* _GIVEN TEXT_
It can certainly look good (as you show again), but if these noises take so long to compute, it's off-putting too. I think once you have a hang of what works in terms of greyscale and blurryness, it's quite easy to make some standard maps to use.
These sites offer some quite interesting shape generators.
I hope I will be proven wrong though  ;)

WAS

Quote from: Dune on August 01, 2019, 08:42:05 AM
It can certainly look good (as you show again), but if these noises take so long to compute, it's off-putting too. I think once you have a hang of what works in terms of greyscale and blurryness, it's quite easy to make some standard maps to use.
These sites offer some quite interesting shape generators.
I hope I will be proven wrong though  ;)

Euclidean is just as slow as Manhattan from all the tests I did in other languages, and it's noted in documentation about the raw formulas and machine iterations, that they are both slow. So it should be nearly if not just as fast as Voronoi Diff Scalars when incorporated correctly.

Seems the slowness in Hetzen's function is the blue nodes speed themselves when being calculated.

WAS

#77
Quote from: mhaze on August 01, 2019, 04:54:29 AM
I think I prefer a squared worley noise to Manhattan - See illustration. OR a mix of both!
and
https://thebookofshaders.com

Those are just really circles though. Use Perlin Billows or Voronoi Billows or inverted Ridges. In any case, we've had these a long time and I use them all the time in displacement, which do not create squares.

Their terrain example they haven't gotten into has a good example I'd like to use: https://thebookofshaders.com/edit.php?log=161127200501 (play with the first fraction function for a seed)

The canvas scales to viewport, so you can go into a high resolution and maximize the canvas and save the image.

René

It remains to be seen how fast or slow Manhattan is, and even if it is slow, everyone is free to use it or not. As said: the Alpine shader was also slow in the beginning, there was even a warning included because of that. And computers are getting faster. :)

* _THINGS TO DO_
1. In the noise-function discussion, what was included with the Alpine shader early on because it was slow?
2. Please pick up the noise-function discussion after its final sentence and carry it forward.
You will not need the entries for this work.

* _DATA EXCERPTS_
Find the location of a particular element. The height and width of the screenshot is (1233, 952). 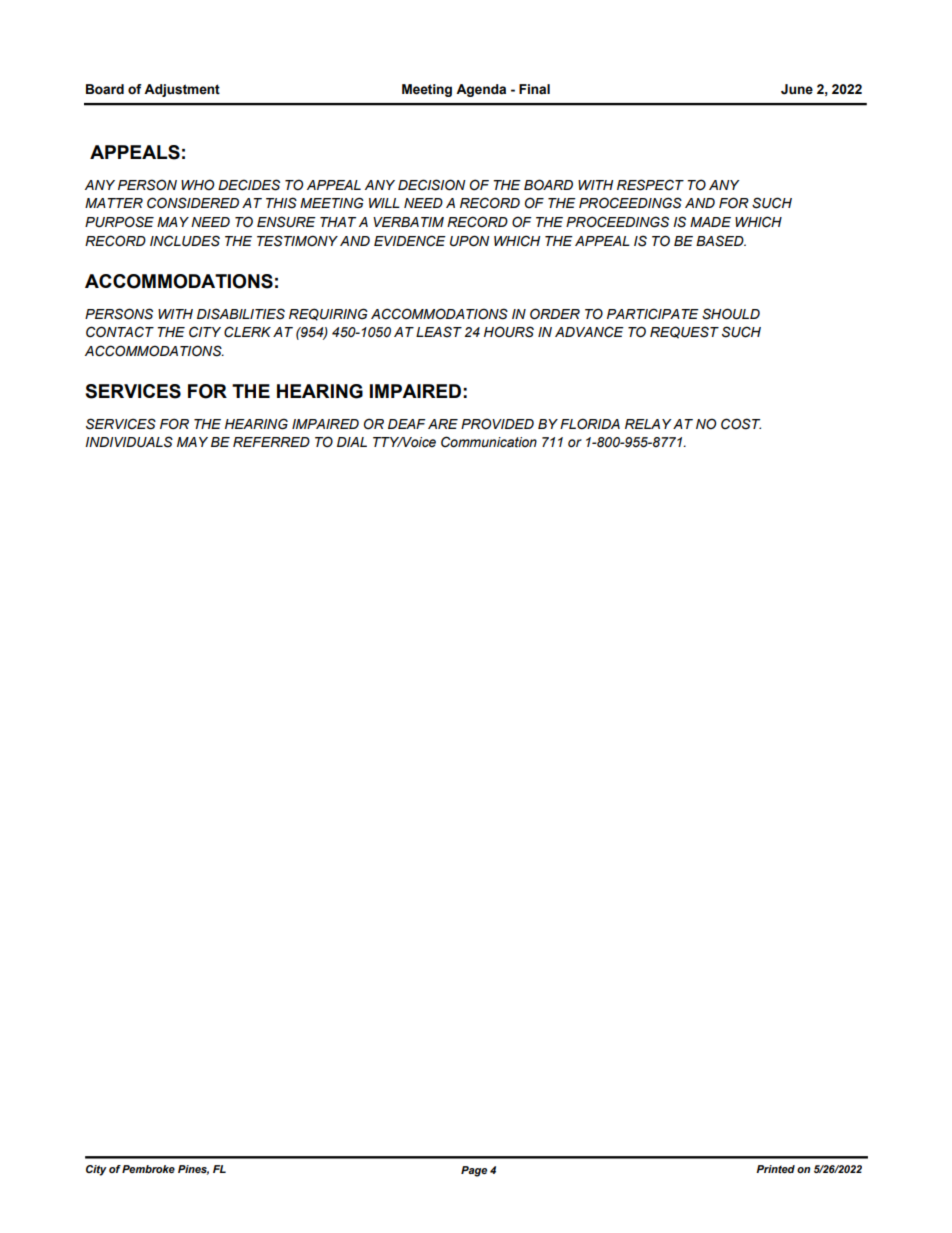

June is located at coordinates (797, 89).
* * *
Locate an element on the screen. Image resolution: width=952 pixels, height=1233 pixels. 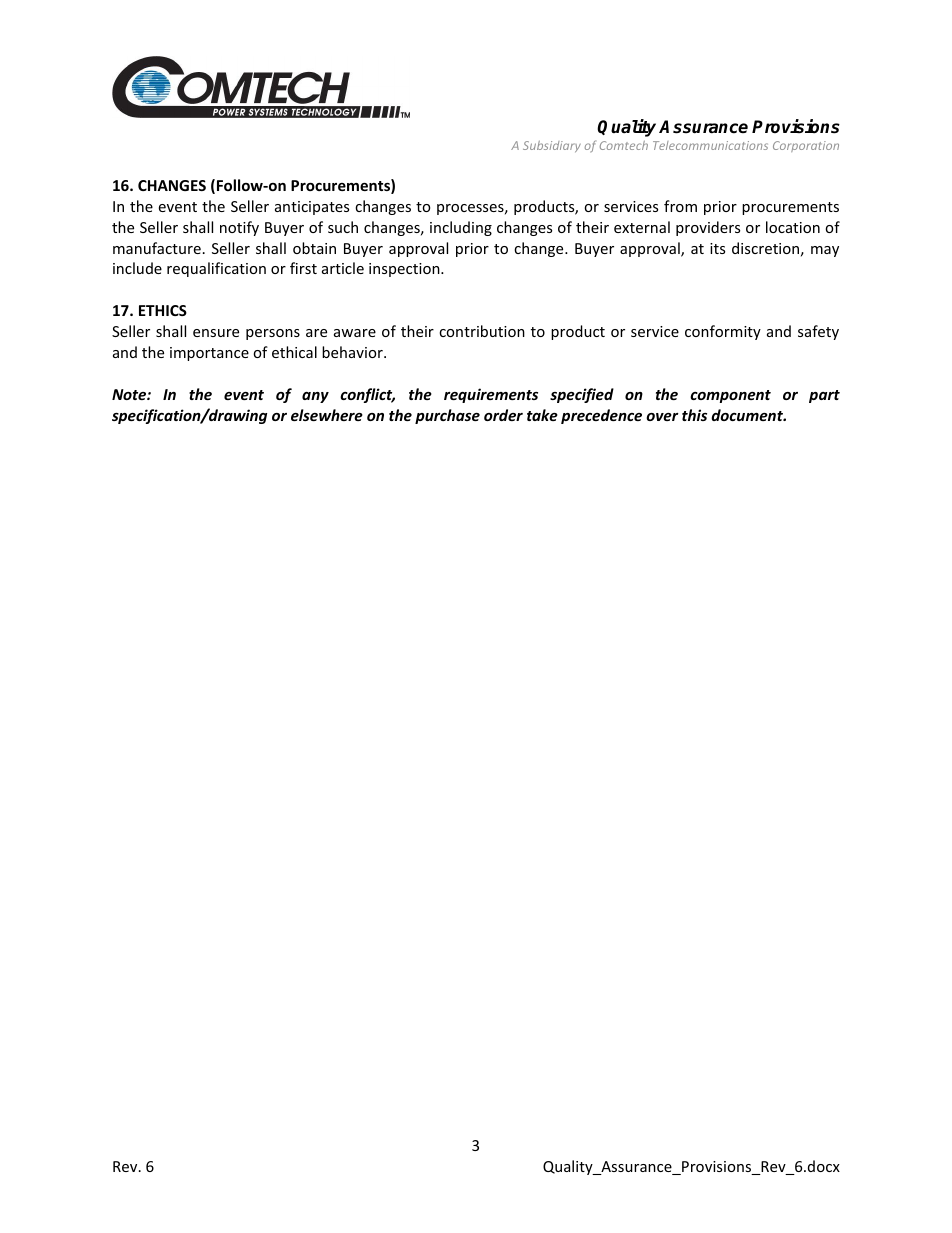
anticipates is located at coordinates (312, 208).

* _THE REPLIES_
1. A warning.

2.
WAS

Quote from: René on August 01, 2019, 12:46:09 PM
It remains to be seen how fast or slow Manhattan is, and even if it is slow, everyone is free to use it or not. As said: the Alpine shader was also slow in the beginning, there was even a warning included because of that. And computers are getting faster. :)

Hetzen's latest function is effectively a working manhattan noise function. It is slow. We have yet to see what Matt incorporates, yes.

WAS

@René have you actually tried mixing together Hetzen's cobble on Y instead of Z (for lateral)? I imagine with some mixing between flatness of cobbles, and some better warping than this quick test with soft perlin warps you could come up with some decent square rocky texture to apply to shapes.

Warping in my quick example is a little too soft imo, and I feel there could be another mix of cobble into there, as well as masking some of the cobble out entirely to create more variance so it's not so square-y.

René

Oh, yeah, I tried. ;) Sometimes with promising results. The biggest problem, however, was to get more (natural) variation. This was partly because I don't understand much about the node setup and partly because the regular pattern kept returning, no matter how many gobble stones I mixed.
I also realized that having square noise/voronoi is only half the solution to obtaining credible block shapes, although it is certainly easier to do.

René

I'm also curious about Manhattan noise's ability to make terrains. A blocky terrain is essential to make credible square noise.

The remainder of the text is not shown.